Pharmacological Modulation of Cardiac Output

Medications can alter cardiac output by targeting its individual determinants. For example, positive inotropes increase myocardial contractility, improving stroke volume and output in states of reduced cardiac performance. These agents enhance calcium availability within cardiac myocytes, strengthening each contraction without necessarily increasing heart rate.

Vasodilators primarily act by reducing afterload and, in some cases, preload. By decreasing systemic vascular resistance, they facilitate ventricular ejection and improve forward flow. Beta-blockers, in contrast, reduce heart rate and contractility, lowering myocardial oxygen demand and workload. While this may initially reduce cardiac output, long-term use improves ventricular filling time and cardiac efficiency in chronic conditions.

Integration and Homeostatic Balance

The regulation of cardiac output results from the integration of neural, mechanical, and pharmacological influences.

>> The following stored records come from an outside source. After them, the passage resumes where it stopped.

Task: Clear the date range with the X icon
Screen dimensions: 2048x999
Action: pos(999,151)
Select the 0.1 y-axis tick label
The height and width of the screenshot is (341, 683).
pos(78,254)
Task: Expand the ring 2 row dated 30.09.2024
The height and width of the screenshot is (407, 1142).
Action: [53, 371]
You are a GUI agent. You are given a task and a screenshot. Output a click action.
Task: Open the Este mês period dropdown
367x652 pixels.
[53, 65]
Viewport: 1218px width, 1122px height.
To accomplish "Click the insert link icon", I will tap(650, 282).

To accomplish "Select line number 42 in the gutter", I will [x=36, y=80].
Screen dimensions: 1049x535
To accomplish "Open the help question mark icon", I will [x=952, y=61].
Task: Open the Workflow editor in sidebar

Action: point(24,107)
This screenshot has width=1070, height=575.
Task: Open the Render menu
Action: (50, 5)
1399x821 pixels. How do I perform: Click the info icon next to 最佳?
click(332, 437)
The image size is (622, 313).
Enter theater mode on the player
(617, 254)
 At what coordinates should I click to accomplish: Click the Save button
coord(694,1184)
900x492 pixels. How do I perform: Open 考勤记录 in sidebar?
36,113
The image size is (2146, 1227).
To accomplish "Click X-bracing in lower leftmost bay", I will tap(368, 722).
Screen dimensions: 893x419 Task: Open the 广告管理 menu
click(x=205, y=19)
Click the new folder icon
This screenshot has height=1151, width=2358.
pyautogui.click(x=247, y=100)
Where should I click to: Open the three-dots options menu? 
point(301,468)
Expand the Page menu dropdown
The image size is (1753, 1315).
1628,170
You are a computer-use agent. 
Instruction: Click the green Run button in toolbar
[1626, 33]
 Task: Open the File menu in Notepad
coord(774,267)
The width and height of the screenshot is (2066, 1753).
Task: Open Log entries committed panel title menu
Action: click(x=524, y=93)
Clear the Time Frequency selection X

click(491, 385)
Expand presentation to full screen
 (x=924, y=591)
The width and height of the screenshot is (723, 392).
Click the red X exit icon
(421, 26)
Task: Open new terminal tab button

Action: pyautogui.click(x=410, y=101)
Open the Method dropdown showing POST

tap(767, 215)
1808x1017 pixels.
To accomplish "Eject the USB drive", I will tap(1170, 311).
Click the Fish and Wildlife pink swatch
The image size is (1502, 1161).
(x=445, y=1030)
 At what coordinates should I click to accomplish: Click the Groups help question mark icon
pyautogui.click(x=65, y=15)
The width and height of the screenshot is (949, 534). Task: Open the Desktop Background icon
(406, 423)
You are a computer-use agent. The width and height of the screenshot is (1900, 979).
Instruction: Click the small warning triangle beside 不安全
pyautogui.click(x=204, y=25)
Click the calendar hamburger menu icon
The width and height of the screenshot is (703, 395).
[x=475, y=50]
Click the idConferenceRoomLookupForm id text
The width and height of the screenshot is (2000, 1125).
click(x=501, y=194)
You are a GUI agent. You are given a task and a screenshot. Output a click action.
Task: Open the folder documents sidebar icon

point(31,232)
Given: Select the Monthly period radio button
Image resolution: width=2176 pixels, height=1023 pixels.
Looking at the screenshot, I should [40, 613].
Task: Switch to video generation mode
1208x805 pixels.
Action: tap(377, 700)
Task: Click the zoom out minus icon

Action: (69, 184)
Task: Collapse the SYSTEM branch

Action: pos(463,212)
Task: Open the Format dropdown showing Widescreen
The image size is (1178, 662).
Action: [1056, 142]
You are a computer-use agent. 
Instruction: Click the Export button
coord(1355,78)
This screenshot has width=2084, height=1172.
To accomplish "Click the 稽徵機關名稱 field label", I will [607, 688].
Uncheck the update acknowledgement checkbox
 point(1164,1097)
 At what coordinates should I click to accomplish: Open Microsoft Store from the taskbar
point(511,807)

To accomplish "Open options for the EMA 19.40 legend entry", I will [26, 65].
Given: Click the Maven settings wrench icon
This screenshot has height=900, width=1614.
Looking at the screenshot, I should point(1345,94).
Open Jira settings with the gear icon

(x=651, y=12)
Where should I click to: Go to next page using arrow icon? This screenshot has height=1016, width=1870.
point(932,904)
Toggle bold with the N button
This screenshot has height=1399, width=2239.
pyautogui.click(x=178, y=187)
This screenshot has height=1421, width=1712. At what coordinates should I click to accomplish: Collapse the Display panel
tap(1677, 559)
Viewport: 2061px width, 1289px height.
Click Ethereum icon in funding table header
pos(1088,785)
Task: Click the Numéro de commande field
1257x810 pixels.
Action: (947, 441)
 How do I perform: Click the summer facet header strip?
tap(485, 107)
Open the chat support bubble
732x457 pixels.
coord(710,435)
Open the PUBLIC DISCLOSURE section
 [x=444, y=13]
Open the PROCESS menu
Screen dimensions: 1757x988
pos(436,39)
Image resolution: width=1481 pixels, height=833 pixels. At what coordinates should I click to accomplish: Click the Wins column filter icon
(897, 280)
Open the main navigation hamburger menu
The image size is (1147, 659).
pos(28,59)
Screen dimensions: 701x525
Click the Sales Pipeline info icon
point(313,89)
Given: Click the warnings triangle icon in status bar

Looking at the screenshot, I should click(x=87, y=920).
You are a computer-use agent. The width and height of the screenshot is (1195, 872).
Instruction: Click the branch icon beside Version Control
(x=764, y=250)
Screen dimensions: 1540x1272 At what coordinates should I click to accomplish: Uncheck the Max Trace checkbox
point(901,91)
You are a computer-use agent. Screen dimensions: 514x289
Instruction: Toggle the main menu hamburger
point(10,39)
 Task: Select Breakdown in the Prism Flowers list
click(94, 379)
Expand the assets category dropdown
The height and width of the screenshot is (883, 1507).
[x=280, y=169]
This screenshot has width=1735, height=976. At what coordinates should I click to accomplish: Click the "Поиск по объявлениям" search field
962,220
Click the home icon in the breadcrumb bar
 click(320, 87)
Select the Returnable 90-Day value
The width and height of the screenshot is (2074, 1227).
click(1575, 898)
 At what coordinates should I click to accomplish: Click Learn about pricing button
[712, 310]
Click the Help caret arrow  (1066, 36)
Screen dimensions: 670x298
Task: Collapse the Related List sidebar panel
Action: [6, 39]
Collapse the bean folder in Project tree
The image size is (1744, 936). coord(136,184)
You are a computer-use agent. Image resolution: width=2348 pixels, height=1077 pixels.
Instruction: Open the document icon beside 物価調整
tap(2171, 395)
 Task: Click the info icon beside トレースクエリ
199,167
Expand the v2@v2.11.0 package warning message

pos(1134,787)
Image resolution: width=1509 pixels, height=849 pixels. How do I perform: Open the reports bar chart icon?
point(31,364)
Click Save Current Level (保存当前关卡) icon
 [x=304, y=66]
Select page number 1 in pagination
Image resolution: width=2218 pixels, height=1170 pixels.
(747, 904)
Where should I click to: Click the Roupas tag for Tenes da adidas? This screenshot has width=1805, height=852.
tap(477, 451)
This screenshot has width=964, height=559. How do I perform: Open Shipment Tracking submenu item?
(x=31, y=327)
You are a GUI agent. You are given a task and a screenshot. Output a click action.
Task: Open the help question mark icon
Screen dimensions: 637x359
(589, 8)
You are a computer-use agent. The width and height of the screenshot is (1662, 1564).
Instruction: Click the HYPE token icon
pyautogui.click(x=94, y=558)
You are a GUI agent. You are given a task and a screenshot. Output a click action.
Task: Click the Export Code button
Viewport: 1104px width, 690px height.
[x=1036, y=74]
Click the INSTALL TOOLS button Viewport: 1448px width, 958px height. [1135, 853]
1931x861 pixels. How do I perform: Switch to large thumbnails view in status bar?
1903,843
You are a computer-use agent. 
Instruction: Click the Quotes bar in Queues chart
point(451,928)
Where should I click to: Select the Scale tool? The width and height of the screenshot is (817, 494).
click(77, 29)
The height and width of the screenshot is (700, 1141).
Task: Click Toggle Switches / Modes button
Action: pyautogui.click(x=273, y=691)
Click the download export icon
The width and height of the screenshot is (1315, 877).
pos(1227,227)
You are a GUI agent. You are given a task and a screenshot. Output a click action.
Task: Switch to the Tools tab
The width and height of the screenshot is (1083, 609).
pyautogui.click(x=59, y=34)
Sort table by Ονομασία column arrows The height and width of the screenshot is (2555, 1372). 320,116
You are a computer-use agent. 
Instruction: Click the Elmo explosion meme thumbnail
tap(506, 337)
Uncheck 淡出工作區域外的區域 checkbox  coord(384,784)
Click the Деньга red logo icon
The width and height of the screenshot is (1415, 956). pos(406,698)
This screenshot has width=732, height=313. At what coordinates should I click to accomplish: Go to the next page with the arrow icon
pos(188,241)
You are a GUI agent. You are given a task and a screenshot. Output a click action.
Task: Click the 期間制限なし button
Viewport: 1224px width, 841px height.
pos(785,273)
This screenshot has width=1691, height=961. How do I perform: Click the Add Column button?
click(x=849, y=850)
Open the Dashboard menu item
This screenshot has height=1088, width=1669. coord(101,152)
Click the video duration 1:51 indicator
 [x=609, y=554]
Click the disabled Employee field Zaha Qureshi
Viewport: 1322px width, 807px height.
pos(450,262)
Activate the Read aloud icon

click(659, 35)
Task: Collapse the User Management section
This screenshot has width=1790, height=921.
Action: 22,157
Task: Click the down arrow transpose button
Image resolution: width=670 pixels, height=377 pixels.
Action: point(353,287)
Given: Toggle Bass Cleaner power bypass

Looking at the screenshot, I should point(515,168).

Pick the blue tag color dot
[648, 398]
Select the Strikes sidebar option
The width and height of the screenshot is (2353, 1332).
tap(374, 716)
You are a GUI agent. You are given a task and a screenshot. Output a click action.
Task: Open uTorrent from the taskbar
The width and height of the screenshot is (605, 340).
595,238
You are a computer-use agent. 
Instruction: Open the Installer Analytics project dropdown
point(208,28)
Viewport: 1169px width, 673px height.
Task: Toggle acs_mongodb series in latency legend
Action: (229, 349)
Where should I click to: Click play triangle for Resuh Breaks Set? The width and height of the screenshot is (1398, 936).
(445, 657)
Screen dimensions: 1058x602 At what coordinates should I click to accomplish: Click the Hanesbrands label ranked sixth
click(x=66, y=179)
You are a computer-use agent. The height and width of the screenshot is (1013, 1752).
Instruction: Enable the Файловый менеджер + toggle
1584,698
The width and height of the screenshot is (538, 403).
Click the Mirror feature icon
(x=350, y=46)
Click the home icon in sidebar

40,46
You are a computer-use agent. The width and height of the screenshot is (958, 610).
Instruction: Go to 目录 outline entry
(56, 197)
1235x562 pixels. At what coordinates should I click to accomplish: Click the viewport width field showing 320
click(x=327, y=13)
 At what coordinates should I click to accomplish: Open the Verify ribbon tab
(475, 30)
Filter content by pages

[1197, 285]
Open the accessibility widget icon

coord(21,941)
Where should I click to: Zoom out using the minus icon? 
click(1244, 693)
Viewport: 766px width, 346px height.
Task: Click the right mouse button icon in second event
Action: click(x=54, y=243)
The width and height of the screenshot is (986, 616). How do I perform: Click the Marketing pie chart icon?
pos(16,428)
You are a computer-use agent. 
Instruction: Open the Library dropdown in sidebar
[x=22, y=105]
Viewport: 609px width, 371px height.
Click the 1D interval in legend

Heart rate, stroke volume, preload, afterload, and contractility interact continuously to match cardiac performance with physiological demand. Disruption in any one component often triggers compensatory responses in others, preserving perfusion in the short term. This dynamic balance allows the cardiovascular system to respond rapidly to changing conditions while maintaining stability at rest. Understanding these interactions shifts knowledge beyond isolated numbers and highlights cardiac output as a responsive, finely tuned system rather than a single measurable number.



Clinical Connections

Cardiac output is one of the most clinically important determinants of tissue perfusion and oxygen delivery. When cardiac output falls, organs become hypoxic even if blood pressure and oxygen saturation appear normal. Patients may present with fatigue, confusion, cool peripheries, reduced urine output, and rising lactate as tissues shift toward anaerobic metabolism.

Low cardiac output states are common in:

  • Heart failure, where impaired contractility or filling limits stroke volume

  • Myocardial infarction, where damaged myocardium cannot generate adequate force

  • Hypovolaemia, where reduced preload limits ventricular filling

  • Septic shock, where abnormal vascular tone and capillary leak reduce effective forward flow

In these situations, blood pressure alone is an unreliable indicator of perfusion. A patient may maintain a “normal” blood pressure through vasoconstriction while cardiac output remains dangerously low.

High cardiac output can also be pathological. In conditions such as sepsis, severe anaemia, hyperthyroidism, pregnancy, or arteriovenous fistulae, cardiac output rises to meet increased metabolic demand or compensate for reduced oxygen delivery. Although total flow is high, tissues may still be poorly perfused because of maldistribution or low systemic vascular resistance.

Cardiac output can be measured using invasive and non-invasive monitoring techniques, depending on the clinical setting.

  • Pulmonary artery catheter (thermodilution method)

  • Arterial waveform analysis systems (e.g. FloTrac)

  • Echocardiography (ultrasound-based estimation)

  • Doppler techniques (e.g. oesophageal Doppler)

  • Non-invasive cardiac monitoring (e.g. bioimpedance or bioreactance)

Monitoring trends in heart rate, blood pressure, urine output, mental status, lactate, and peripheral perfusion provides insight into whether cardiac output is adequate, even when traditional vital signs appear stable.


Concept Check

  1. How do preload, afterload, and contractility each affect stroke volume?

  2. Why does dehydration reduce cardiac output?

  3. How does sympathetic activation change heart rate and stroke volume?

  4. Why might a patient in sepsis have a high cardiac output initially?

  5. What clinical signs suggest low cardiac output?